The Chamber found that there were reasonable grounds to believe that members of the Forces patriotiques pour la libération du Congo (FPLC) repeatedly carried out, from July 2002 to December 2003, acts of enlistment, conscription and active participation in hostilities of children under the age of fifteen, who were trained in the FPLC training camps of Bule, Cantrale, Mandro, Rwampara, Irumu, Bogoro and Sota.

The Chamber found that there were reasonable grounds to believe that Ntaganda, as former Deputy Chief of General Staff for Military Operations of the FPLC, had during the mentioned period of time, de jure and de facto authority over the FPLC training camp commanders and used his authority to actively implement the policy adopted at a higher level of the Union des Patriotes Congolais (UPC)/FPLC of enlisting, conscripting and using children under the age of 15 to participate actively in hostilities.

The arrest warrant was issued under seal because "public knowledge of the proceedings in this case might result in Bosco Ntaganda hiding, fleeing, and/or obstructing or endangering the investigations or the proceedings of the Court," but ICC judges determined that those circumstances have since changed.

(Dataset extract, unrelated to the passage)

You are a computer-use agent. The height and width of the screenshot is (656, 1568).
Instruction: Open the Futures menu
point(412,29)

In a statement [text] released by the ICC's Office of the Prosecutor, Chief Prosecutor Luis Moreno-Ocampo called for Ntaganda's arrest and surrender to the court:

Bosco NTAGANDA is at large and allegedly continues to be implicated in the commission of crimes in the Democratic Republic of the Congo. He is reported to have moved from the District of Ituri to the Province of North Kivu, into the Masisi area, where he has reportedly taken the position of Chief of Staff within the political-military group CNDP. The CNDP is a group under the command of Laurent NKUNDA.

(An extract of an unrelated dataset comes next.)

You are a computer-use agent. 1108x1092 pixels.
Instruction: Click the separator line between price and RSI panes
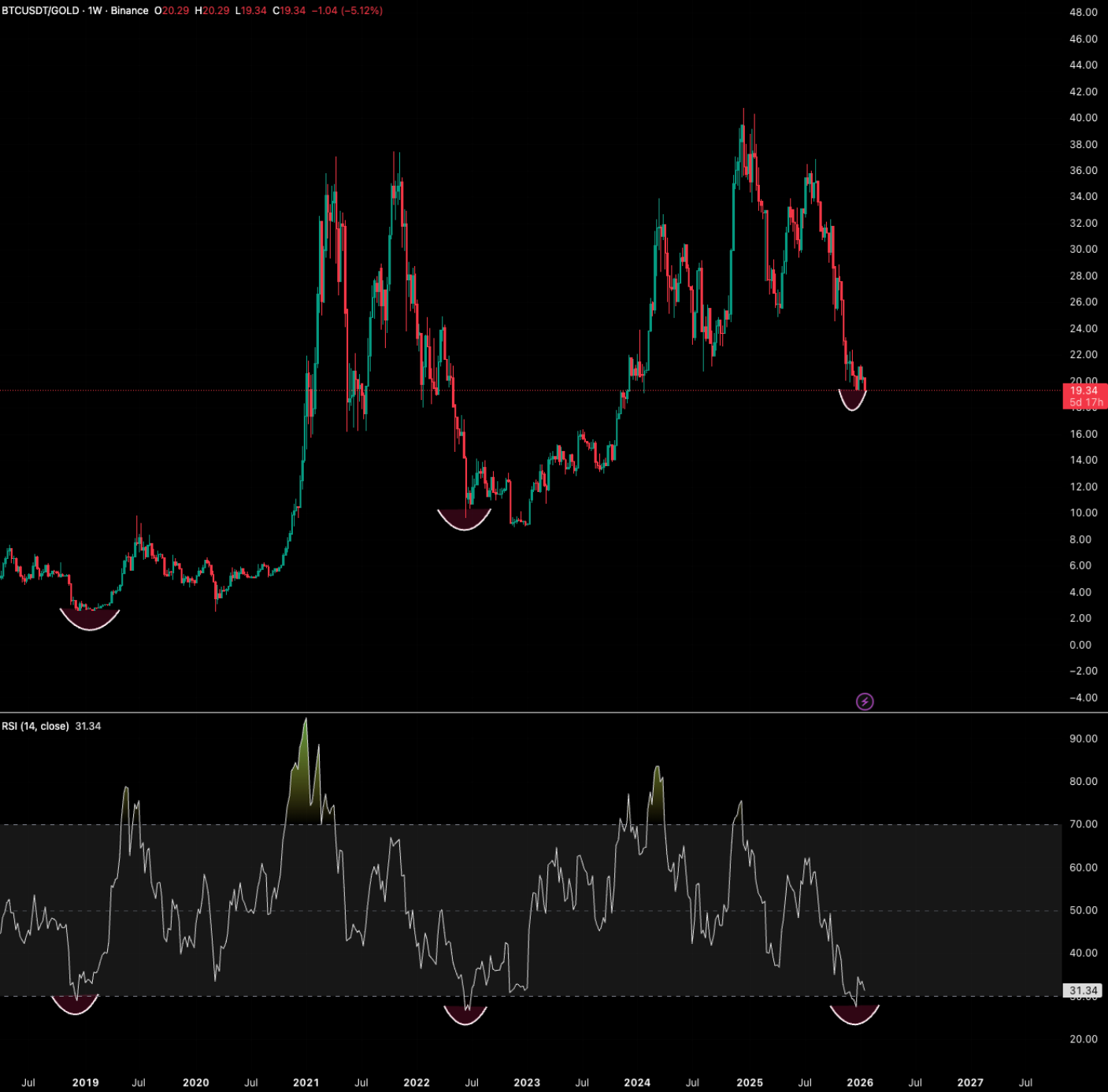(551, 713)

The CNDP is one of the groups against which there are credible reports of serious crimes committed in the two Kivu provinces – including sexual crimes of unspeakable cruelty – as well as the FDLR forces, local armed groups and individual members of the regular army.

"Bosco NTAGANDA committed crimes in Ituri; he is today in the Kivus. He must be arrested. Like all the other indicted criminals in Uganda and in the Sudan, he must be stopped if we want to break the system of violence. For such criminals, there must be no escape. Then peace will have a chance. Then victims will have hope" said the Prosecutor.

Today, it is for the relevant authorities in the DRC, and other countries as appropriate, with the support of the international community, to arrest him and facilitate his surrender to the ICC.

As part of the ICC's investigation into the situation in the DRC, cases have been initiated against Thomas Lubanga Dyilo and Germain Katanga and Mathieu Ngudjolo Chui [ICC materials]. Lubanga [BBC profile], leader of the Union of Patriotic Congolese militia, became the first war crimes defendant to appear before the ICC after he was taken into ICC custody [JURIST reports] in March 2006. His trial is scheduled to begin in June [JURIST report]. The case against Katanga and Chui is still in a preliminary stage; a hearing to confirm the charges against them was delayed [decision, PDF; press release] on Monday to allow the defense more time to prepare. The hearing will take place at the end of June.